Beijing (AsiaNews) - The Chinese Communist Party Central Committee has issued a new code of ethics for its cadres to ensure transparency at work and prevent corruption. According to President Hu Jintao corruption in the party so great it endangers its survival.   There are 52 guidelines that specify "unacceptable" practices for leaders and managers, including: accepting cash or financial instruments as gifts, and using their influence to benefit their spouses, children or "special concerned persons" with regards to their employment, stock trading or business.

It fell to He Guoqiang, member of the Politburo Standing Committee, to present the guide, a revised and more analytical version of a similar publication, published in 1997. He stressed that leaders of the party must "serve the people" and should not mix their private interests in government land sales, construction, in housing developments, in mining, in industrial restructuring in the brokerage services. Party members are also urged not to design government buildings or buy luxury cars and use nabobs.  

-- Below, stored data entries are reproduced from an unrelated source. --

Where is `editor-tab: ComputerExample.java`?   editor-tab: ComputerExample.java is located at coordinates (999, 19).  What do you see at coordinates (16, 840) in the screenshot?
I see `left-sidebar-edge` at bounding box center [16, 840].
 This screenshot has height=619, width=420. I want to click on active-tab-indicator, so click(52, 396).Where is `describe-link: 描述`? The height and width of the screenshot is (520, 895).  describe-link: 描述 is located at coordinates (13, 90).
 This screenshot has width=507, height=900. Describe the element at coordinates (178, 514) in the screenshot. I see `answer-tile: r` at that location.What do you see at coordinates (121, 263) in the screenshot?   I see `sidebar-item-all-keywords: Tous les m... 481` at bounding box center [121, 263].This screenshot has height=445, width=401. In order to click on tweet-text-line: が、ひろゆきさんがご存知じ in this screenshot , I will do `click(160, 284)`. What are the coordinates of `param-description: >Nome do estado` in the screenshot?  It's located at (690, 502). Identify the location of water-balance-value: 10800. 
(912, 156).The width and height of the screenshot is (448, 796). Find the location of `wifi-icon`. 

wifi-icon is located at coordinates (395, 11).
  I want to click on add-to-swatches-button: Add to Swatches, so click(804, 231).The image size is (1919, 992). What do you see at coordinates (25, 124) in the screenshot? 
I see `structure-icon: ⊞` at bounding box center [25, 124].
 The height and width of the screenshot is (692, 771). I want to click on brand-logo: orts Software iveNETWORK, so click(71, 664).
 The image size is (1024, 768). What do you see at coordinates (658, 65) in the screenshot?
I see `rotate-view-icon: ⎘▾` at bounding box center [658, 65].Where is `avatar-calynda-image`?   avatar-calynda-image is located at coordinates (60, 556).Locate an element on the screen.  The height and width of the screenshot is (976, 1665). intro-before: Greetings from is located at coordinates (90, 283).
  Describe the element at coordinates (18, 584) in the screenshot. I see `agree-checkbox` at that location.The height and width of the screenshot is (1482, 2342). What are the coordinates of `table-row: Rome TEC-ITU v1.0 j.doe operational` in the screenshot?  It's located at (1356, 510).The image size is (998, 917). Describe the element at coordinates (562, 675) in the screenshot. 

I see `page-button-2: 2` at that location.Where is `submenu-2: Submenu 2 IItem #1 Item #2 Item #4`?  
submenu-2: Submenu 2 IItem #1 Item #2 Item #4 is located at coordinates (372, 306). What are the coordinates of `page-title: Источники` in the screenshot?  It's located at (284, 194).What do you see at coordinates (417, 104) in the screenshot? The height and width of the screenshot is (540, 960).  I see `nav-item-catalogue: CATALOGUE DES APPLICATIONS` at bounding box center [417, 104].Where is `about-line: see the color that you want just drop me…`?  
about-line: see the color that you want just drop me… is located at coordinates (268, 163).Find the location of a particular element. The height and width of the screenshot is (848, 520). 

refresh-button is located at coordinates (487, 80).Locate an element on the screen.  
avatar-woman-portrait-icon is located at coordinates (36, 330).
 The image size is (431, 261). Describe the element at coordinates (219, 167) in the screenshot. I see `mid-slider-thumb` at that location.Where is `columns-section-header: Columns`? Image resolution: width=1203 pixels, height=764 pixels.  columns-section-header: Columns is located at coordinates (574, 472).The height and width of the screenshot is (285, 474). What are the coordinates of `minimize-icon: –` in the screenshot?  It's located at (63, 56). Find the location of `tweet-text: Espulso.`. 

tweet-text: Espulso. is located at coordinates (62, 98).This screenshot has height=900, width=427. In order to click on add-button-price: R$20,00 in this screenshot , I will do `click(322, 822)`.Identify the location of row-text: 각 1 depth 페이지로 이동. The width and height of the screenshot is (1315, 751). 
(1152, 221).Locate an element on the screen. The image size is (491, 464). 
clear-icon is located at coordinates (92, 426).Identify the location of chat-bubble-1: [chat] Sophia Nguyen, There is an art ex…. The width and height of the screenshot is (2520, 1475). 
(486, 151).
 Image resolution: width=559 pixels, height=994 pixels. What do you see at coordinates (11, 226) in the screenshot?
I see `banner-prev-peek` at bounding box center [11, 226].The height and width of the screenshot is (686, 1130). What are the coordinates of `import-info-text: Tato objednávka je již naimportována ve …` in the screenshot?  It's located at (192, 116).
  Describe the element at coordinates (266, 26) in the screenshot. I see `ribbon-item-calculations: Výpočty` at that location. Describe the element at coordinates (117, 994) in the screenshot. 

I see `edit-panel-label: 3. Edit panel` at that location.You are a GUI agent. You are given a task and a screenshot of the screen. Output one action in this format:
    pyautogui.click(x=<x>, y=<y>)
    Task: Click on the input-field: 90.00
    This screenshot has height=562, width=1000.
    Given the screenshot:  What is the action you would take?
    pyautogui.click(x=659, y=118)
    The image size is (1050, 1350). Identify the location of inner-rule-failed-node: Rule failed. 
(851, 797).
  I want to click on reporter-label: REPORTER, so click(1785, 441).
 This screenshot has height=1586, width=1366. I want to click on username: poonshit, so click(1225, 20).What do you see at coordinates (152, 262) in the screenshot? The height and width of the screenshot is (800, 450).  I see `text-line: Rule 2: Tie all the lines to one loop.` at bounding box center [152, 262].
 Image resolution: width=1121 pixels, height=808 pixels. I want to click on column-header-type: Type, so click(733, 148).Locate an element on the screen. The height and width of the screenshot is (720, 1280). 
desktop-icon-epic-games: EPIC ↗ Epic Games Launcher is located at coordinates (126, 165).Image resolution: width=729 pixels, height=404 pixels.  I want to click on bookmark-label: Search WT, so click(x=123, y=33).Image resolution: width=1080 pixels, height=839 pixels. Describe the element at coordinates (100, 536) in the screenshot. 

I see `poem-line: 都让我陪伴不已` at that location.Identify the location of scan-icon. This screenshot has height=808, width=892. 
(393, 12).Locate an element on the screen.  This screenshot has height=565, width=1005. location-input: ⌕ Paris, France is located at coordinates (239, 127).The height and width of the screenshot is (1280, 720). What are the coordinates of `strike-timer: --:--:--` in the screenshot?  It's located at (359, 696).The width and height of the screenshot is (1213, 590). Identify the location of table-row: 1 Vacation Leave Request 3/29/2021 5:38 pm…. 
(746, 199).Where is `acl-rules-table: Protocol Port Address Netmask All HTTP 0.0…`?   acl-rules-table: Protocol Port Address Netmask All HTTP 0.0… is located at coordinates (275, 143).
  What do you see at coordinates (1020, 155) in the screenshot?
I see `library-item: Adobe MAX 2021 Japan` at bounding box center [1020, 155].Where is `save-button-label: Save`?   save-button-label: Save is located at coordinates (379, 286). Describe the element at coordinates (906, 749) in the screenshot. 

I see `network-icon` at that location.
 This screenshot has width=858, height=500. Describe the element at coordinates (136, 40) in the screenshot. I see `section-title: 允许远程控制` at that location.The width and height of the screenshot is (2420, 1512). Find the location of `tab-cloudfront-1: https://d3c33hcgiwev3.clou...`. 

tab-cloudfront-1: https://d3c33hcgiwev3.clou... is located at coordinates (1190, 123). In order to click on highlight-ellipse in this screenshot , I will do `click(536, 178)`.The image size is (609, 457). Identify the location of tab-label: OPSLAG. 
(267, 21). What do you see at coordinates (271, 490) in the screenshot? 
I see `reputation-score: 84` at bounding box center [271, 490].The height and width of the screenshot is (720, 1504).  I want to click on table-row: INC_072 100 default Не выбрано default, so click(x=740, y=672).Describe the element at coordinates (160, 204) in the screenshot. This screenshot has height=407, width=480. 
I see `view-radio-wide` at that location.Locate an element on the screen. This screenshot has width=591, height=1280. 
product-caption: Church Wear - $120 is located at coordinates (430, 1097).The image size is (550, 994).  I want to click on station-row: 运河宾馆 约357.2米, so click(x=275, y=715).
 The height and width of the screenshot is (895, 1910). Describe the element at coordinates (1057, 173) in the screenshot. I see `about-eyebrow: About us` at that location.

The new guidelines appear to describe as negative ( "do not do ...") what in reality happens in the positive.  Many of the riots, strikes, sit-ins that occur each day in China actually come from the frustration of the population that sees its leaders and members of the Party fatten at the public expense, seizing land for its own projects, provision and helping children to become industry manager, by providing precise percentages in bribes for contracts (10 to 25%), using public funds to private investment funds accumulated by illegally exporting abroad. The new ethical guide reveals that from 1978 to 2003 about 4 thousand corrupt government officials have fled abroad with at least 50 billion U.S. dollars. According to analysts, the endemic corruption of politicians and entrepreneurs (titles that often coincide), "costs" the equivalent of 3% of gross domestic product annually.

The Central Committee praised the new ethics guide as "an important rules of the Party." But according to analysts and dissidents, the problem lies here: the investigation on Party corruption is itself corrupt.  "It's like a patient trying to heal himself," said an activist for human rights.  

In the past, President Hu Jintao and Premier Wen Jiabao warned Party leaders that corruption is likely to be the battle ground for the very survival of the party. Until two years ago the introduction of internal democracy for party posts, so as to prevent the rise to power of corrupt members, was being discussed. But the discussion stalled and the latest promotions were all the "princes", the sons of prominent persons of the party.  

A witness to the futility of these ethical codes is the data (offered by the Supreme Court of Beijing). According to the latest available data, in 2006, out of 33 thousand officially reported cases of corruption, only 1600 officers were arrested and more than 80% of those criminally convicted avoided sanctions. Although officials are banned from having any economic interest in coal mines (as the new code reaffirms) in 2006 about 95% of officials involved in the ownership of collapsed mines were acquitted. In 2005, 110 thousand officials were punished, but most only with disciplinary action.